No actual sexual encounters are shown, however, we do see Ben and Lindsey passionately kissing
as they enter his bedroom and fall onto the bed (the scene ends as he takes his shirt off). Another
scene shows them in bed directly after the act and they discuss how good it was, but no nudity is shown.
Language is mild with only 2 "s" words and a handful of other obscenities.
Fever Pitch was inches away from being the perfect date movie. It's some subtle sexual
humor and more downright unnecessary content that really hinders its result. I wish I could recommend
it, but your best off renting an edited DVD version from
a service like Clean Films
or ClearPlay. It's closer to being a more family-friendly comedy than most, but it's still a ways off.
- John DiBiase, (reviewed: 4/18/05)
Parental Guide: Brief Summary of Content
Sex/Nudity: Some innuendo comments
are made and include, but aren't limited to, the following...
Some of Ben's students use some innuendo in reference to just meeting Lindsey; Lindsey and her
friends show some significant cleavage while at the gym; On their first date, Ben finds Lindsey
in a rather sickly state and offers to put her to bed for her. He gets her pajamas out of the drawer
and offers to change her for her and promises not to look. After he puts her top on (we just see
her bare shoulders in the process), he sheepishly says he looked; Ben tells Lindsey he rented
movies for her in case she woke up in the middle of the night. When she asks what kind, he jokingly
says it's "mostly animated pornography from Japan," but it's not at all; A man, upon finding out
Ben has season tickets to see the Red Sox, asks him if he finds his wife attractive to work
out a deal. Ben laughs, but the man asks again seriously; Lindsey's mother tells her on the phone
that Ben is washing her father's balls and we then see them on the golf course with Ben cheerfully
using a ball cleaner to clean golf balls. Later, Lindsey makes a joke about doing it to someone
and Ben says it's not so funny when she says it; Ben and Lindsey passionately kissing as they enter his bedroom and fall onto the bed (the scene ends as he takes his shirt off);
Lindsey tells Ben she's late (meaning she missed her period, and potentially pregnant), but we later
find out she isn't. We see Ben and Lindsey lying next to each other in bed directly after having
sex. They inexplicitly talk about it before a phone call interrupts them (no nudity or sex is seen);
Ben's friends wash him down in the bathtub after they find him depressed and in a filthy
state, and his doctor friend apparently is shaving his privates out of view of the camera (all played
for laughs, as it causes Ben to ask "Why are you shaving my balls?")

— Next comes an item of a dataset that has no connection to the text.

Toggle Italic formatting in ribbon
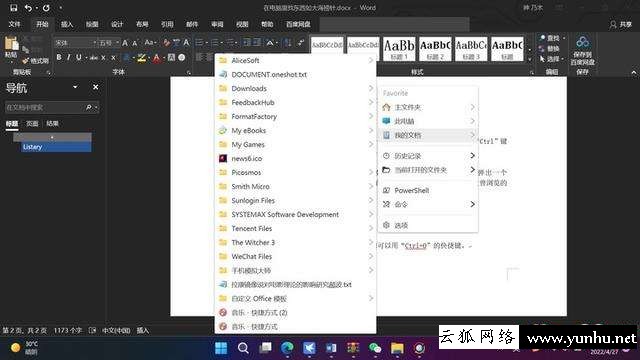The width and height of the screenshot is (640, 360). (x=69, y=58)
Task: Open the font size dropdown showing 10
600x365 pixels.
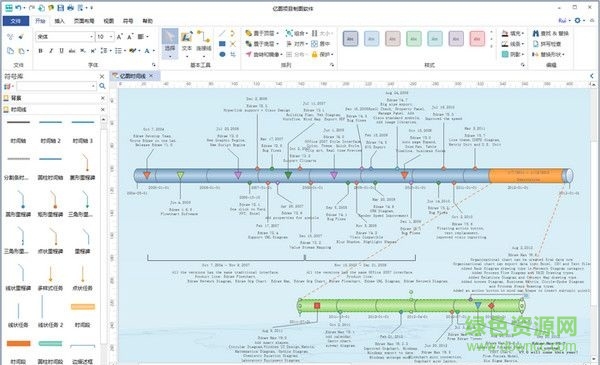Action: tap(105, 37)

Vulgarity/Language: 2 "s" words, 1 "b*tch,"
2 "a" words, 1 "cr*p," 1 "a-h*le," 1 "d*mn," 1 "h*ll," 7 "Oh my G-d," 9 "G-d"

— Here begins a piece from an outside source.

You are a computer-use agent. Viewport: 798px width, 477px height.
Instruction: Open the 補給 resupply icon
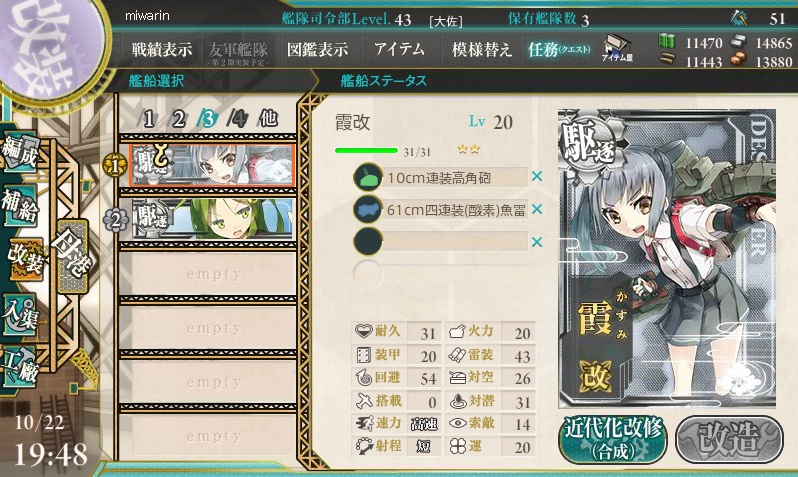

Alcohol/Drugs: Ben makes a joke
about the kids' drugs kicking in; Ben's friends find him in a depressed state, trying to torture
himself by watching a tape of a classic Red Sox upset and they treat it like a drug addiction
(played for laughs)
Blood/Gore: We distinctively
hear Lindsey puking in another room from food poisoning. Lindsey has a gross
bulge on her forehead after being hit in the head by a baseball. We see a brief closeup of a pitcher
bearing a bloody sock during a famous Red Sox game.

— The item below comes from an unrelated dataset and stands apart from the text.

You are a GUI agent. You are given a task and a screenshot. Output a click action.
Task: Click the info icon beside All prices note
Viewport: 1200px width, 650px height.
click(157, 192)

Violence: Lindsey accidentally lets go
of the rope that is holding her friend up while rock climbing at the gym, causing her to drop to the floor.
Lindsey is hit in the head by a baseball.
** Disclaimer: All reviews are based solely on the opinions of the reviewer. Most
reviews are rated on how the reviewer enjoyed the film overall, not on content (with a few exceptions). However, if the content
really affects the reviewer's opinion of the film, it will definitely affect the reviewer's rating.